Selain berfungsi sebagai katalis, kitosan juga dapat berfungsi sebagai
adsorben. Pencemaran yang disebabkan oleh logam berat terutama bersumber dari
limbah industri, baik dalam bentuk logam murni maupun bentuk campuran.
Pencemaran tersebut biasanya terjadi karena pembuangan limbah yang tidak
terkontrol. Timbal merupakan salah satu logam berat yang dapat menurunkan
kualitas air.

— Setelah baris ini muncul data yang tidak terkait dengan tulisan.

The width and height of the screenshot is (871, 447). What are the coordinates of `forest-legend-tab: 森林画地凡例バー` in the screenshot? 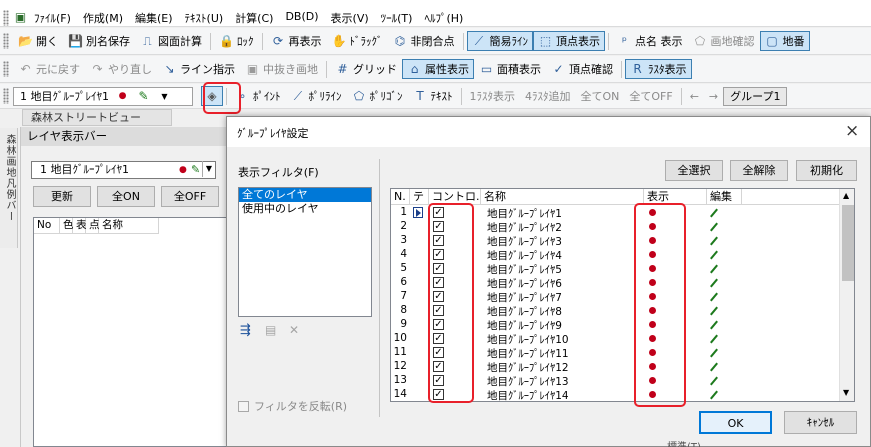 It's located at (9, 188).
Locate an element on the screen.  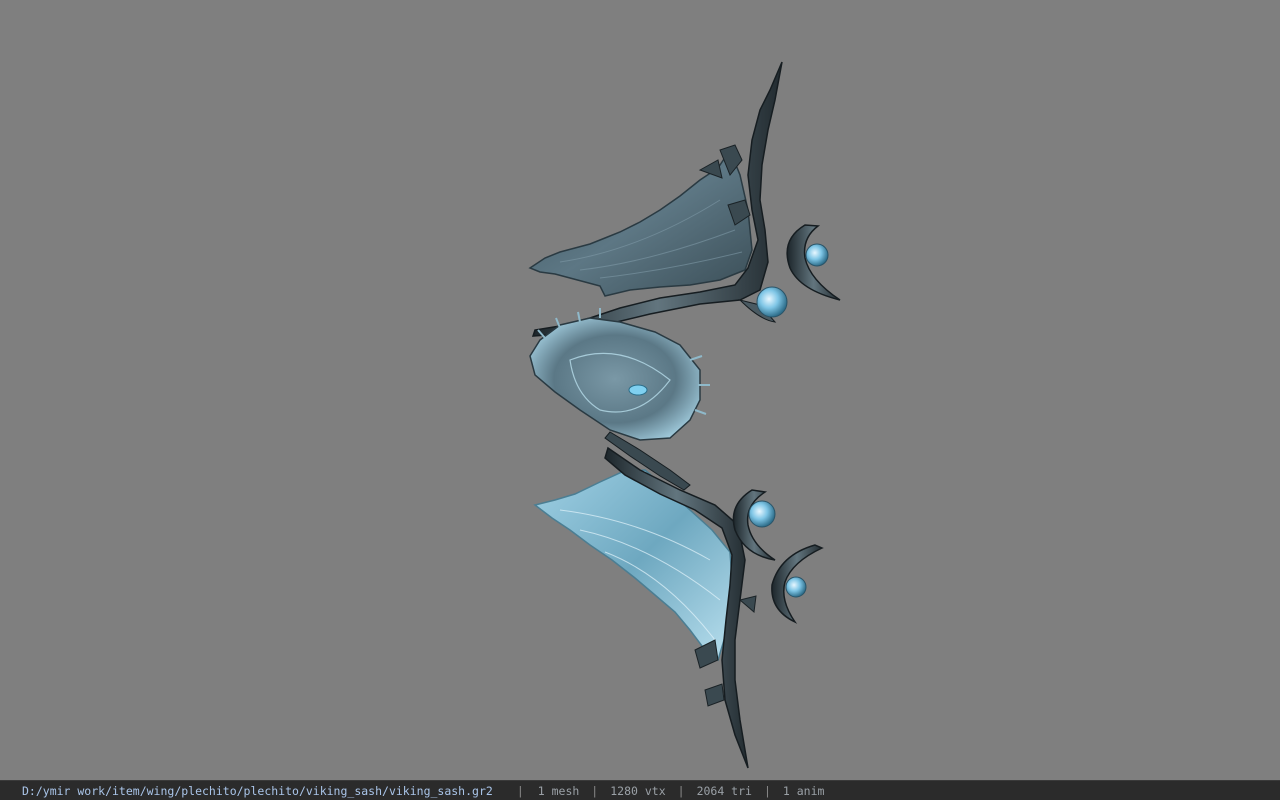
mesh-count: 1 mesh is located at coordinates (558, 790).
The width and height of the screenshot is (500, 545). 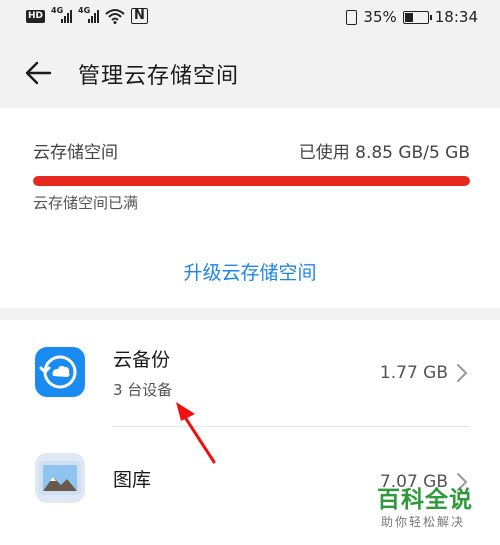 I want to click on storage-full-note: 云存储空间已满, so click(x=86, y=203).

Dalam kadar yang tinggi logam tersebut dapat mengganggu sistem
saraf, organ dan sistem organ. Menurut Keputusan Menteri Lingkungan Hidup
No. 51/ Men LH/ 10/ 1998 tentang baku mutu limbah cair bagi kegiatan industri
ambang batas logam timbal (Pb) adalah 0,1-1 mg/L. Salah satu upaya dalam
mengatasi masalah polutan dan kontaminan di lingkungan adalah dengan teknik
adsorpsi. Keuntungan dari teknik ini adalah biaya yang dikeluarkan relatif kecil
dan tidak menimbulkan racun. Kitosan juga dapat membentuk sebuah membran
yang berfungsi sebagai adsorben pada waktu terjadinya pengikatan zat-zat organik
maupun anorganik oleh kitosan. Hal ini yang menyebabkan kitosan lebih banyak
manfaatnya dibandingkan dengan kitin. Kepiting merupakan salah satu komoditi
ekspor non migas yang menghasilkan limbah berbentuk cangkang, dapat
dimanfaatkan dalam pembuatan kitin dan kitosan. Kepiting bakau (Scylla sp)
merupakan salah satu komoditas perikanan yang hidup di perairan pantai,
khususnya di hutan bakau (mangrove). Komunitas kepiting bakau cukup besar
dibanding dengan kepiting rajungan; oleh karenanya Indonesia merupakan negara
pengekpor kepiting bakau. Di samping itu tingginya protein cakang kepiting
bakau daripada rajungan, akan mempengaruhi jumlah kitin yang diperoleh.
Menurut Muzarelli dalam Suhardi (1993), kandungan kitin dalam cangkang
kepiting sekitar 71,4%. Adsorpsi Cr(VI) oleh kitosan cangkang udang mencapai
kesetimbangan pada waktu interaksi 60-90 menit.